Imperial Home Decor Group (US) LLSC v. Murray

75 F. Supp. 2d 753 (1999)

The IMPERIAL HOME DECOR GROUP (US) LLSC, Plaintiff,
v.
John W. MURRAY, Defendant.

No. 1:99 CV 2199.

United States District Court, N.D. Ohio, Eastern Division.

October 5, 1999.

R. Jeffrey Pollock, Jeffrey Blaine Keiper, McDonald, Hopkins, Burke & Haber, Cleveland, OH, for plaintiff.

Maynard A. Buck, III, Ann E. Knuth, Elizabeth S. Rudnick, Benesch, Friedlander, Coplan & Aronoff, Cleveland, OH, for defendant.

MEMORANDUM OF OPINION AND ORDER DENYING PLAINTIFF'S MOTION FOR TEMPORARY RESTRAINING ORDER

WELLS, District Judge.

This matter is before the Court on the motion of plaintiff, Imperial Home Decor Group (US) LLC ("IHDG") for a temporary restraining order ("TRO") against one of its former employees, defendant John W. Murray ("Murray"). The motion was initially filed in the Court of Common Pleas of Cuyahoga County, Ohio, contemporaneously with a verified complaint against Murray seeking a preliminary and then a permanent injunction, both compensatory and punitive damages, attorneys fees, and other relief. Both documents were filed there on 14 September 1999. At the same time plaintiff, in Common Pleas Court, initiated expedited discovery, appointment of a special process server and a commission to take depositions duces tecum in Tennessee of defendant Murray's current employer.

On 16 September 1999, two days after the above described filings, defendant Murray filed in this Court a petition to remove this action under Title 28, United States Code, Section 1441. The statutory ground for removal was diversity of citizenship under 28 U.S.C. § 1332(a). The amount in controversy was asserted to exceed $75,000, exclusive of interest and costs.

On 21 September 1999, this Court held an evidentiary hearing on plaintiff's motion for a TRO. Testimony was offered by responsible officers of plaintiff and by defendant. Both parties have submitted briefs supported by affidavits and relevant documents and agreed to a limited joint stipulation of facts.

*754 FACTS

On 22 May 1997, defendant Murray was employed as a regional sales manager for Imperial Wallcoverings, Inc. ("Imperial"). He had been so employed for about 15 years as salesman or sales manager. On that date, he was told by Imperial, at the threat of losing his job if he did not agree, to sign a non-competition agreement ("agreement"). He agreed and signed.

The agreement contains a covenant by Murray not to compete with Imperial for a year in the business of manufacturing or selling wallcoverings within the United States, directly or as an employee of any entity so engaged. It also contains a covenant not to solicit for two years any customer of Imperial to do business with any entity so engaged or to otherwise terminate his or her association with Imperial. The agreement described Murray's employment as at will with either party free to terminate. Another clause entitles Imperial to injunctive relief, damages, attorney's fees and enforcement costs. There is also a severability clause if any court finds any provision unenforceable and a governing law clause selecting Ohio for the applicable law and the forum as either the Court of Common Pleas of Cuyahoga County, Ohio or this Court. The agreement has no "successor and assigns" provision.

_REQUIREMENTS_:
- A) Answer these questions from the court opinion above, each on its own line and marked (i), (ii), (iii):
(i) On what date did Murray file the petition to remove the action to this Court?
(ii) For about how many years had Murray worked as salesman or sales manager by 22 May 1997?
(iii) For how long does the agreement's covenant not to solicit customers run?
- B) For each statement below, say whether it agrees with the court opinion above. Answer yes or no and quote the deciding words of the opinion.
(i) The evidentiary hearing on the TRO motion took place on 21 September 1999.
(ii) The agreement includes a "successor and assigns" provision.
(iii) The covenant not to compete runs for two years.
- C) Carry the court opinion above forward, beginning after its final sentence about the agreement's missing provision.

_SOURCE EXCERPT_:
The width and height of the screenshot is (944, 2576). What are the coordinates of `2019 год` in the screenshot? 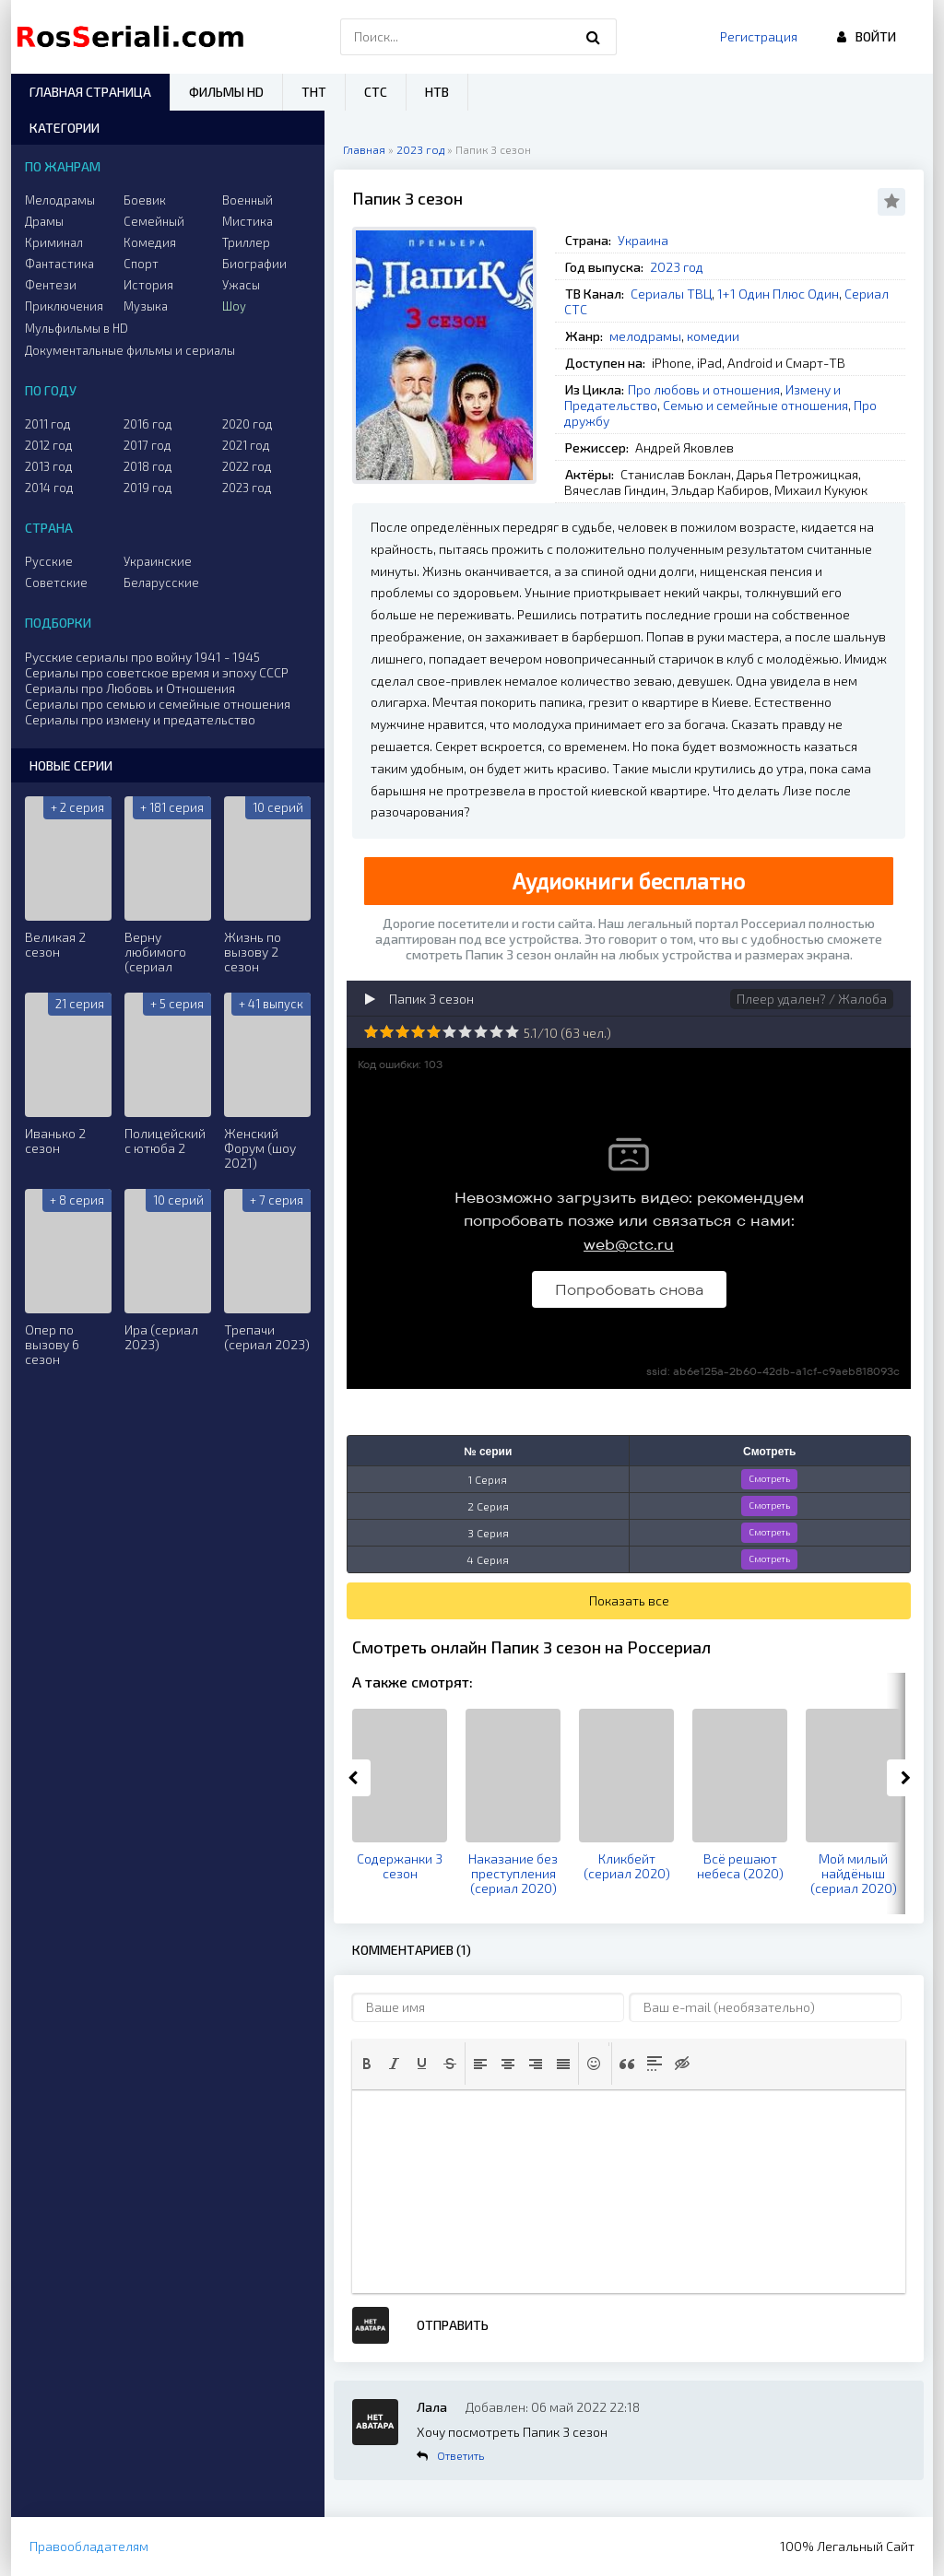 It's located at (148, 487).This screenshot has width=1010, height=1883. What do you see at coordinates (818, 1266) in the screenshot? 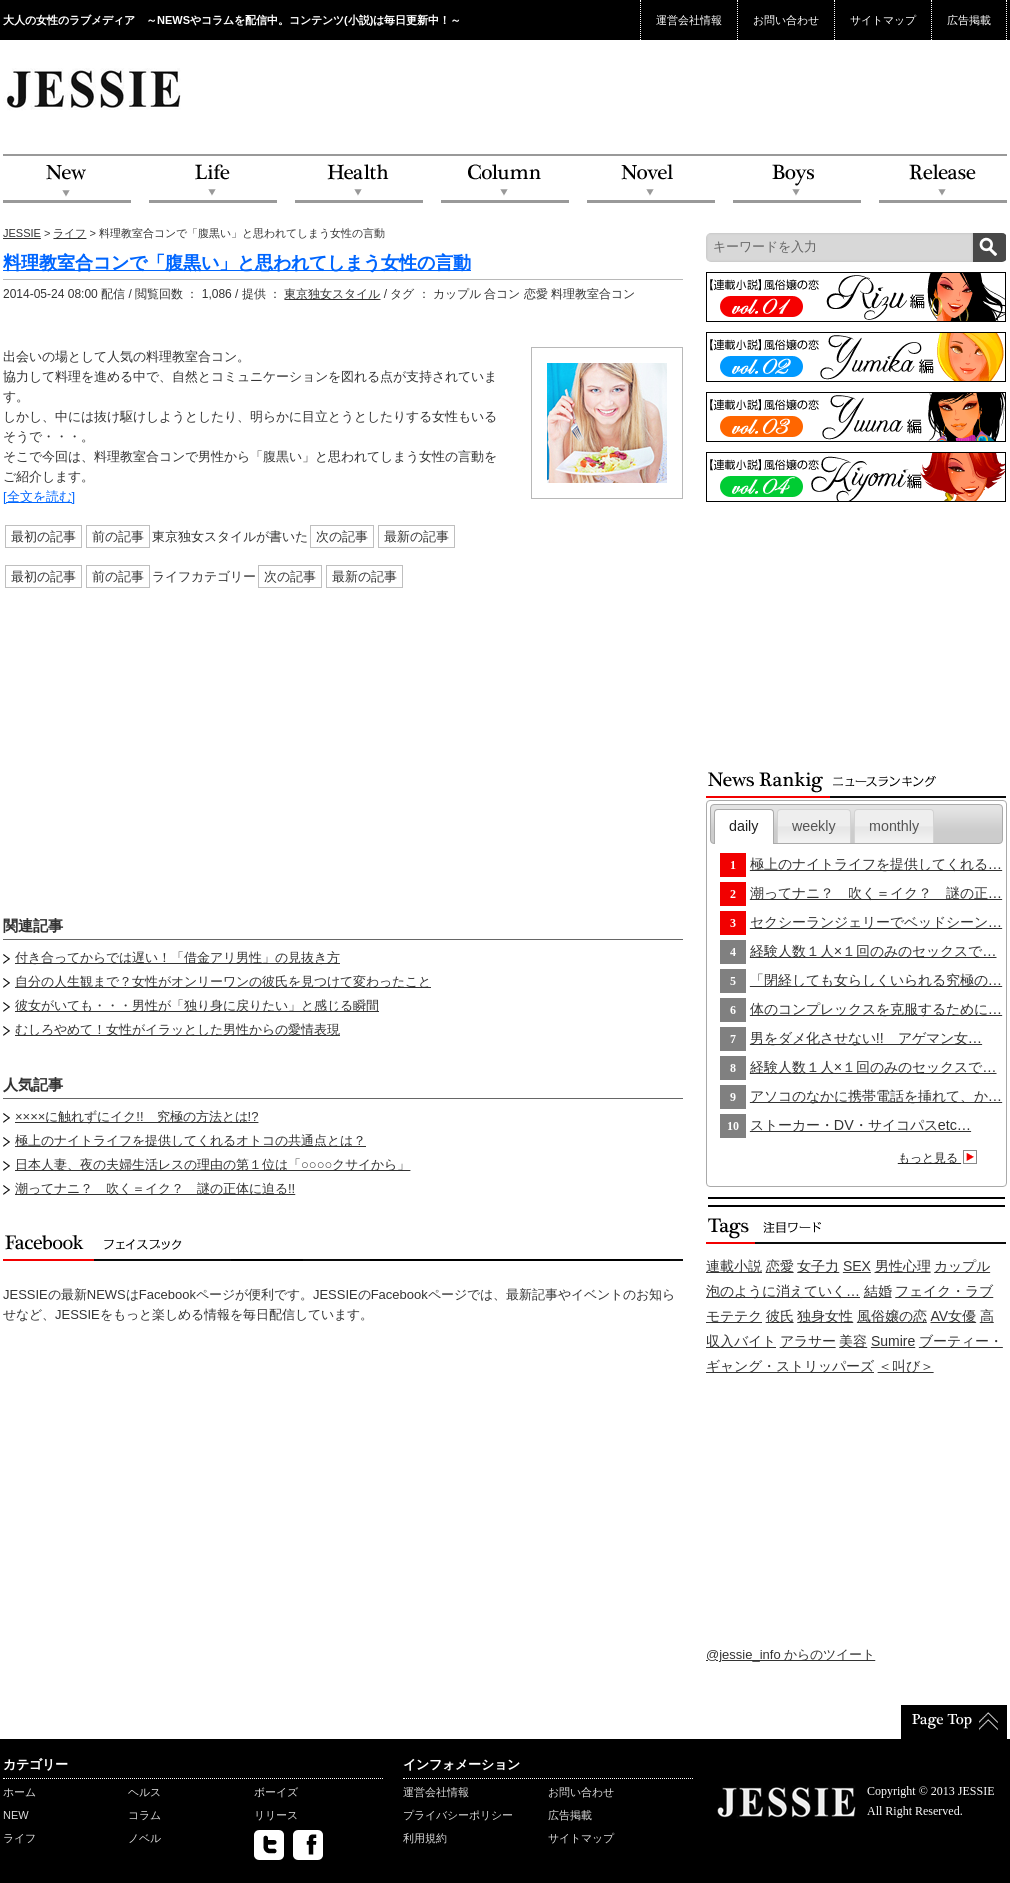
I see `女子力` at bounding box center [818, 1266].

_EXERCISE RESULTS_:
- A)
(i) 16 September 1999
(ii) About 15 years
(iii) Two years

- B)
(i) Yes: "On 21 September 1999, this Court held an evidentiary hearing on plaintiff's motion for a TRO."
(ii) No: "The agreement has no "successor and assigns" provision."
(iii) No: "The agreement contains a covenant by Murray not to compete with Imperial for a year"

- C)
After signing the agreement Murray continued as regional sales manager for Imperial for ten months.

In March 1998 Imperial was combined with a hitherto unrelated entity called Borden Decorative Products and a new corporate entity created called IHDG, plaintiff here. The present record contains conflicting testimony regarding the effect of these transactions on defendant Murray's employment.

The parties have stipulated that: Murray was required to interview for a position at IHDG; that when selected, he was told he would serve as a regional sales manager but his territory was reduced; that he was never asked to sign an assignment of the agreement; and that his new employer was IHDG.

Murray claims that his new position was "significantly different" from his position at Imperial in that his responsibility over sales persons was reduced, his fringe benefits altered, and he had to take on more responsibilities for the additional product line that Border Decorative Products brought into the merged company.

Murray resigned from IHDG effective 20 August 1999 and became a regional sales director for Seabrook Wallcoverings, Inc.

Plaintiff, in its brief, contends defendant's compensation, fringe benefits, work location, sales region, customer contacts and supervisor remained the same. Plaintiff also contends defendant has specialized knowledge of IHDG's customer accounts and their prospects.

Defendant denied that he has any "secret" knowledge that is not also known to the sales representatives (who did not sign non-competition agreements) and to the trade. Murray testified that at the time he was interviewed for employment by IHDG all applicants were told that "it was a total green field approach and that everyone was starting from square one." He said that customers' identity and volume of purchases are well-known to other wallcovering distributors and that customers routinely share various companies' pricing in order to bargain for the lowest prices.

JURISDICTION

Defendant's brief argues that this Court lacks in personam jurisdiction because defendant, as a non-resident, did not have the required minimum contacts with Ohio under International Shoe Co. v. Washington, 326 U.S. 310, 66 S. Ct. 154, 90 L. Ed. 95 (1945), and the forum selection clause was not freely bargained for by defendant. Hence, it contends, the rule in Ohio that forum selection clauses in commercial contracts will be enforced does not apply. See *755 Kennecorp v. Country Club Hosp., 66 Ohio St. 3d 173, 610 N.E.2d 987 (1993).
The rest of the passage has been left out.